Letovirinae: from Leto, in Greek mythology the daughter of the titans Coeus and Phoebe, who turned some inhospitable peasants into frogs; the name refers to frogs as the host source of this virus (Bukhari et al., 2018).

Orthocoronavirinae: from Greek ὀρθός (orthós) meaning straight; Coronavirinae is derived from the established name of this group of viruses (coronaviruses).

Pironavirus: origin obscure. Names of species and subgenus taxa in the single new genus allude to the names of the first reported virus in those taxa.

Pitovirinae: origin obscure.

Subgenus names are generally formed from a unique part derived from a host or virus name, followed by the first one or two letters of the genus name (family name for Milecovirus)and ending with ‘covirus’ (‘ovirus’ for Samovirus) (de Groot et al., 2008, Brinton et al., 2018, Gorbalenya et al., 2021).

Relationships within the family

Members of the family Coronaviridae have been assigned to three sub-families, Orthocoronavirinae, Letovirinae and Pitovirinae, on the basis of rooted phylogeny and pair-wise comparisons of Nidovirales-wide conserved replicase domains. Within the Orthocoronavirinae, four well-separated monophyletic clusters can be distinguished using a rooted maximum-likelihood tree generated from amino acid sequence alignments of (a) RdRP and (b) helicase domains. Microhyla letovirus 1 was used as an outgroup. These clusters correspond to the genera Alphacoronavirus, Betacoronavirus, Deltacoronavirus and Gammacoronavirus (Figure 5A.Coronaviridae and Figure 5B.Coronaviridae). Orthocoronaviruses have been detected in diverse mammalian and avian animals. Two divergent viruses detected respectively in frogs and fish are classified in single species in the sub-families Letovirinae and Pitovirinae.

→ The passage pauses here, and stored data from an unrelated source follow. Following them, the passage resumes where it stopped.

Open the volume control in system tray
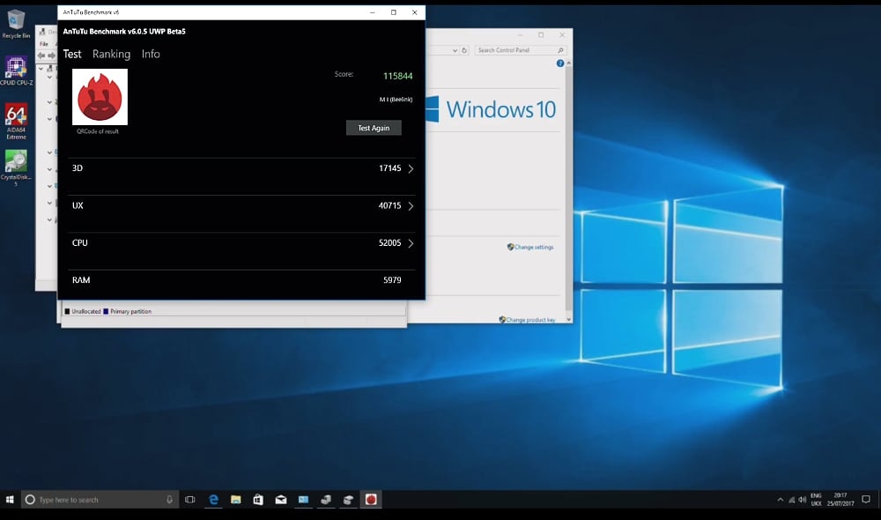Image resolution: width=881 pixels, height=520 pixels. coord(804,500)
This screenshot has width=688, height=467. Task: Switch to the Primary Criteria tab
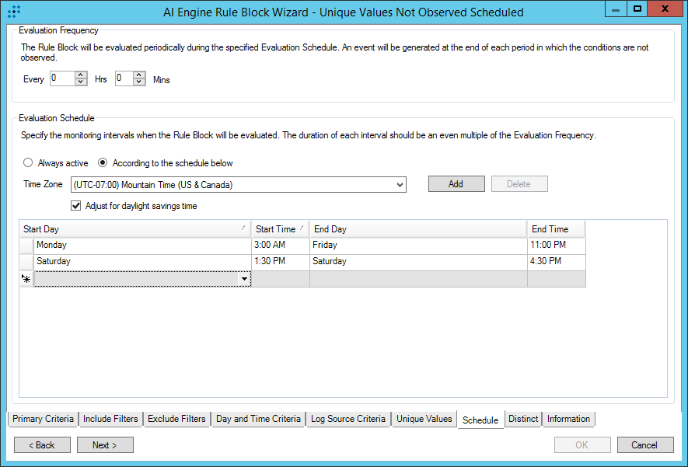(44, 419)
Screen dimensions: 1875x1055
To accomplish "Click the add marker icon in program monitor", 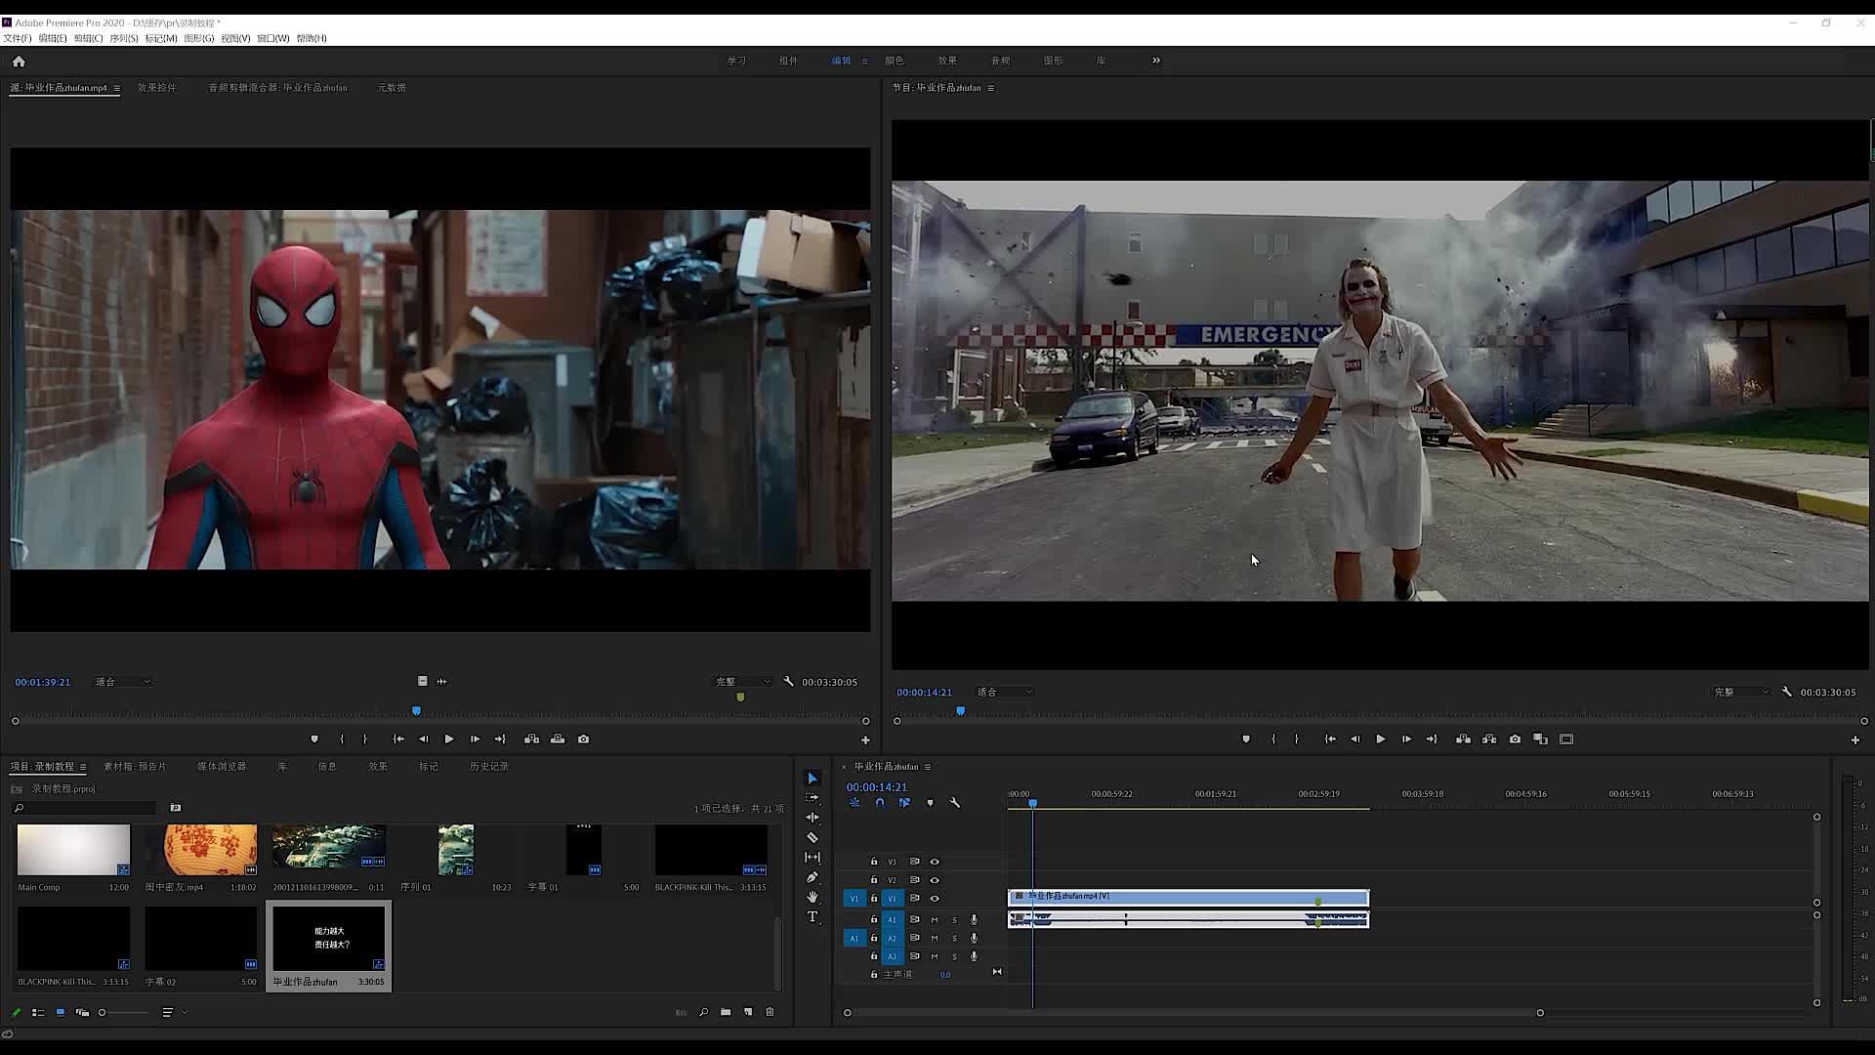I will pos(1245,739).
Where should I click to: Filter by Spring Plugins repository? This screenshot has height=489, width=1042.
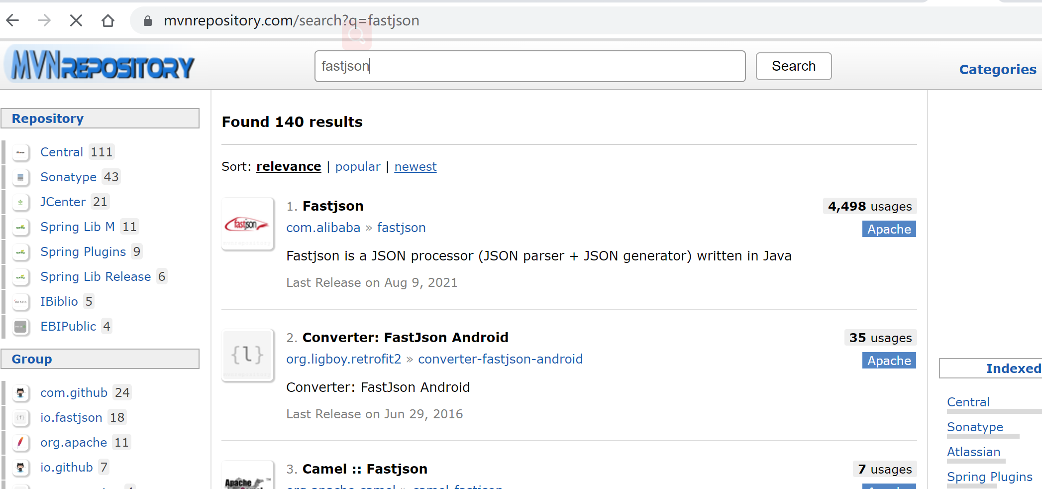[x=83, y=252]
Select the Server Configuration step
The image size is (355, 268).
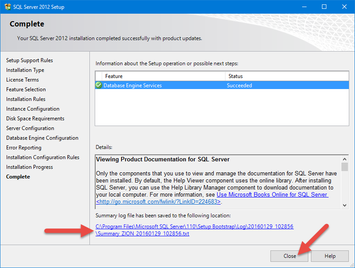coord(30,128)
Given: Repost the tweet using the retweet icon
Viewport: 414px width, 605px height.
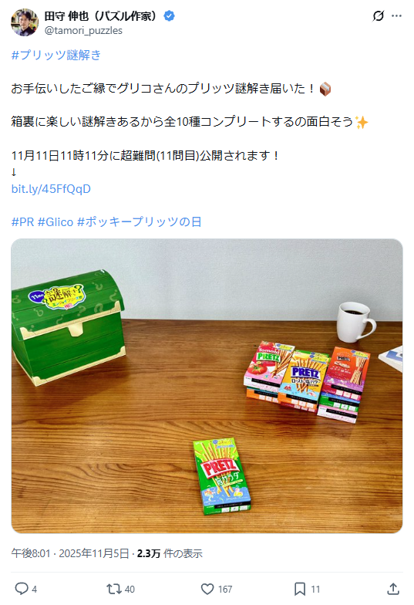Looking at the screenshot, I should tap(114, 589).
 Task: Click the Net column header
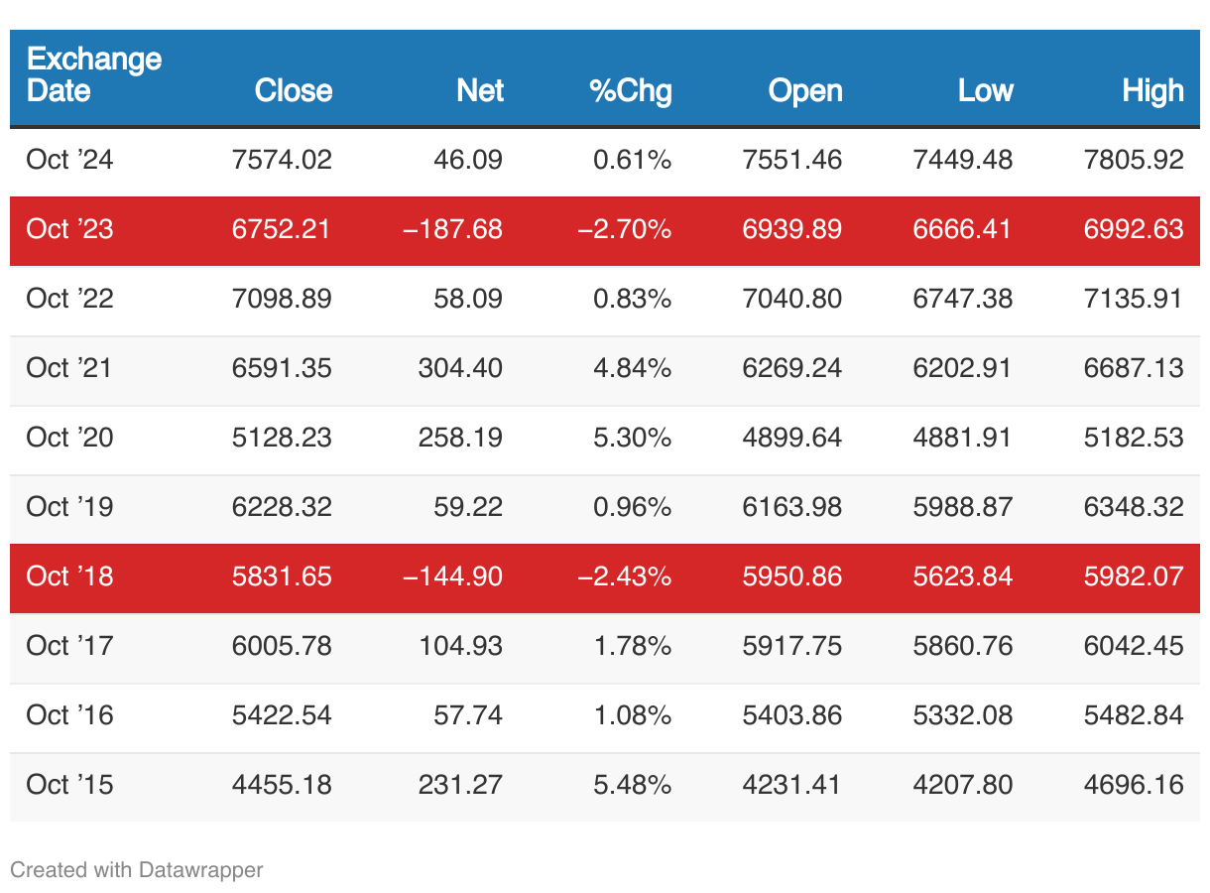tap(479, 90)
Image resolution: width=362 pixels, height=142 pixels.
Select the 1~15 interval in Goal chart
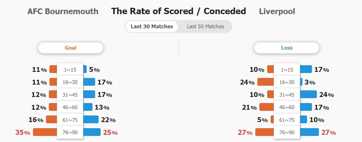70,70
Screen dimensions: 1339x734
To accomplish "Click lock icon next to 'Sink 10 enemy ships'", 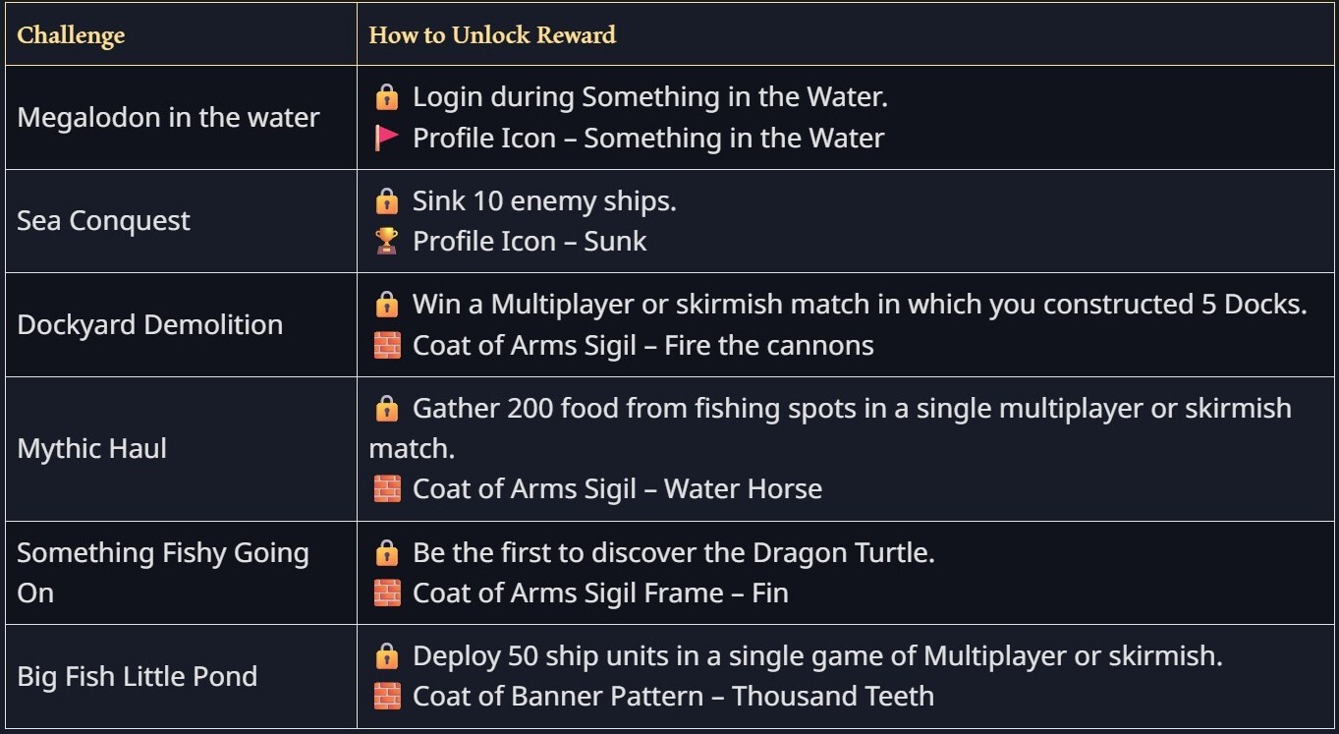I will click(x=387, y=201).
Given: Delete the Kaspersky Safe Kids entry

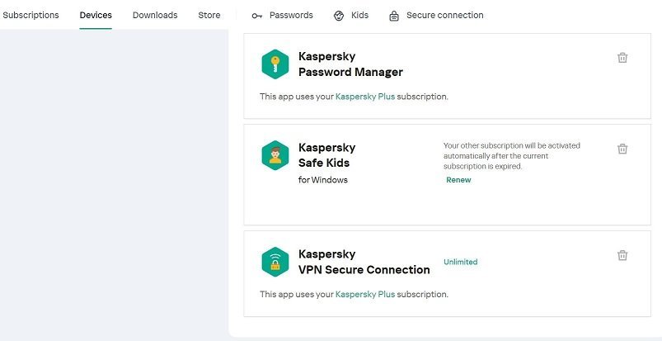Looking at the screenshot, I should click(622, 149).
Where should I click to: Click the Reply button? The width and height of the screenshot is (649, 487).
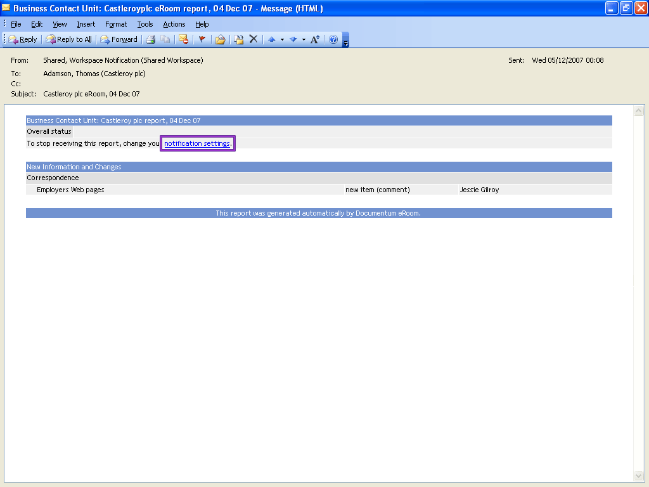pos(23,39)
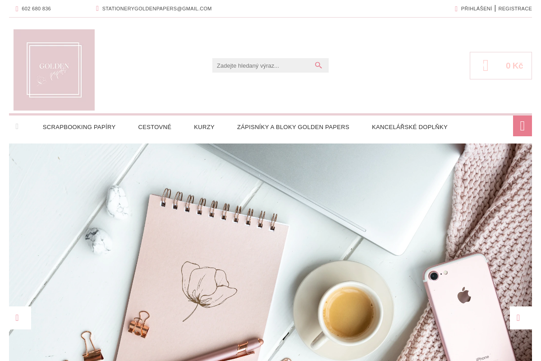Screen dimensions: 541x361
Task: Open the shopping cart showing 0 Kč
Action: pos(501,66)
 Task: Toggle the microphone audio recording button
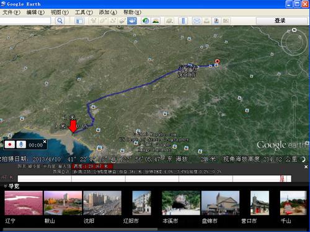[x=21, y=145]
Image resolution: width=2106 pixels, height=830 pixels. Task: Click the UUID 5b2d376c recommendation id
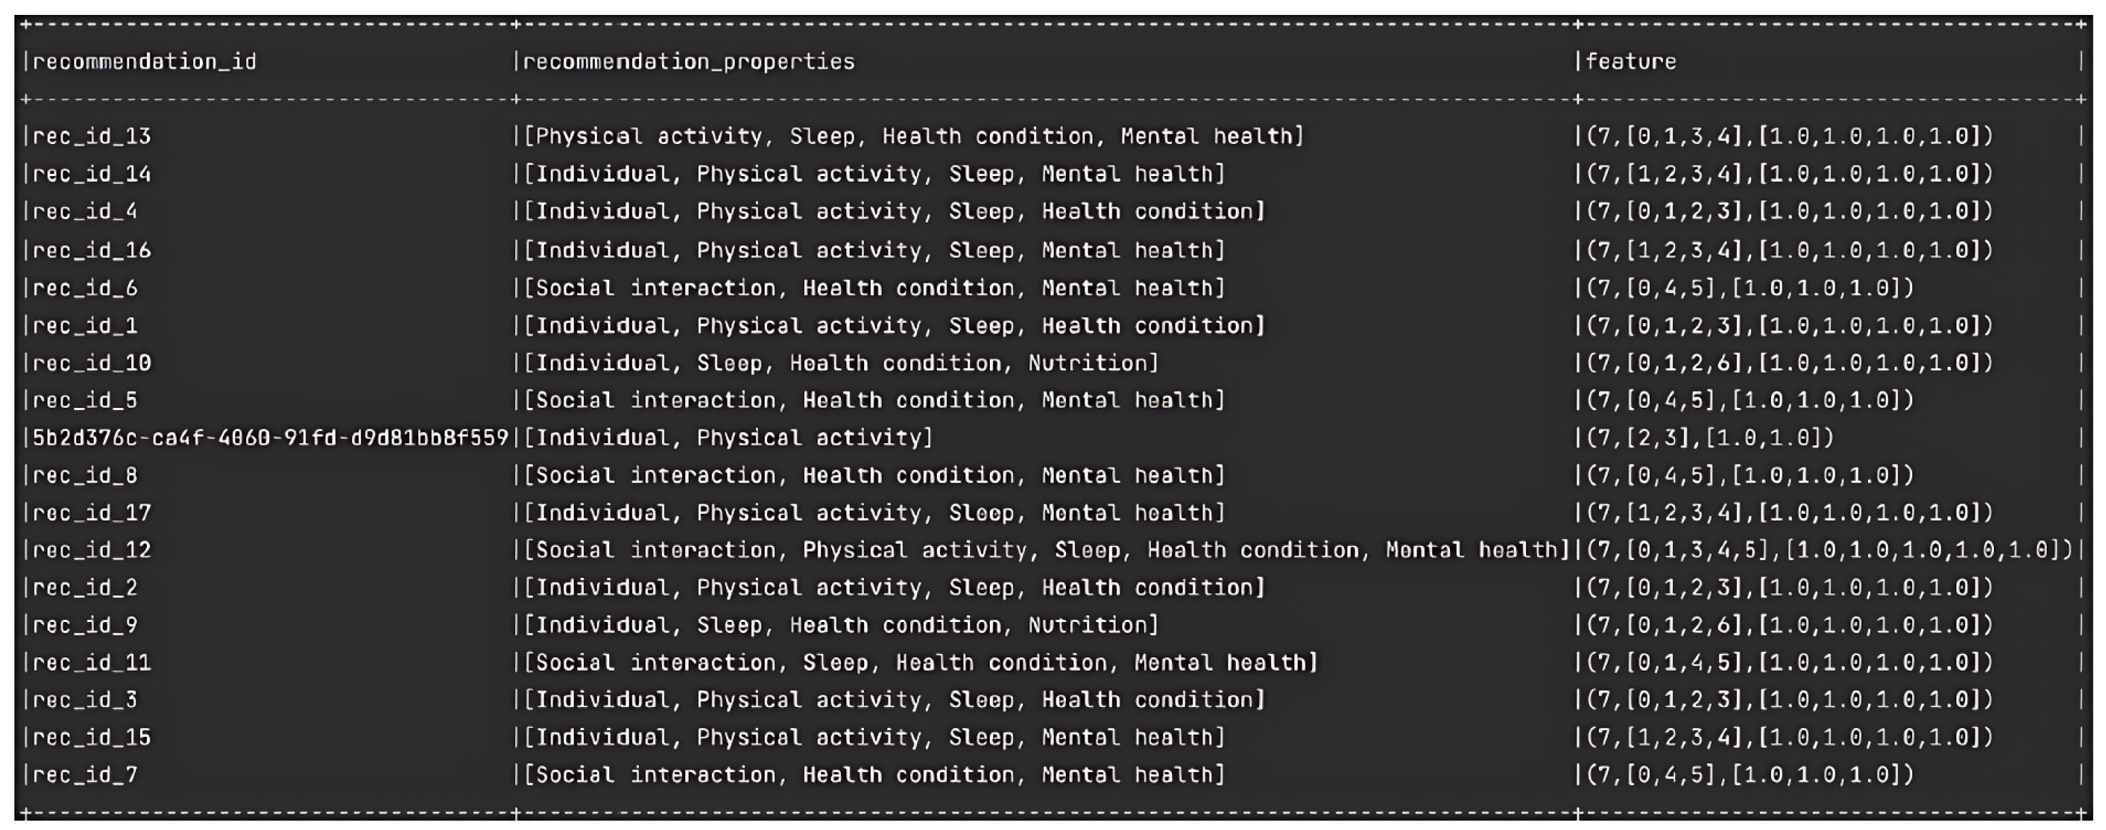(x=270, y=437)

Figure 5.Coronaviridae. Phylogenetic relationships among members of the family Coronaviridae. A rooted maximum-likelihood tree was generated from amino acid sequence alignments of (A) RdRP and (B) helicase domains. Microhyla letovirus 1 was used as an outgroup. The tree reveals four main monophyletic clusters corresponding to the genera Alphacoronavirus, Betacoronavirus, Deltacoronavirus and Gammacoronavirus within the subfamily Orthocoronavirinae. The assignment of viruses to taxa is based upon previous taxonomic proposals (Ziebuhr et al., 2018, Gorbalenya et al., 2021).

Relationships with other taxa

Based on the ML phylogenetic trees constructed using multiple sequence alignments of five concatenated domains in the replicase region (3CLpro, NiRAN, RdRP, ZBD and HEL1) of members of the order Nidovirales, members of the family Coronaviridae are most closely related to members of the family Tobaniviridae that have vertebrate hosts and were previously included in the family Coronaviridae (Zhou et al., 2021). The family Coronaviridae consistently forms a monophyletic cluster that is separate from other nidoviral families including the Arteriviridae, Tobaniviridae and Roniviridae. Similarities in genomic organization, sequences of conserved replicase proteins, structural proteins and the subgenomic mRNA transcription strategy suggest a close relationship between members of the family Coronaviridae with other members of the order Nidovirales.

Related, unclassified viruses

There are recent reports of coronavirus-like sequences from two more vertebrate classes; a divergent lineage in jawless fish (Miller et al., 2021) and a partial orthocoronavirus-like genome from a reptile (Shi et al., 2018), both of which have yet to be formally reviewed by the ICTV.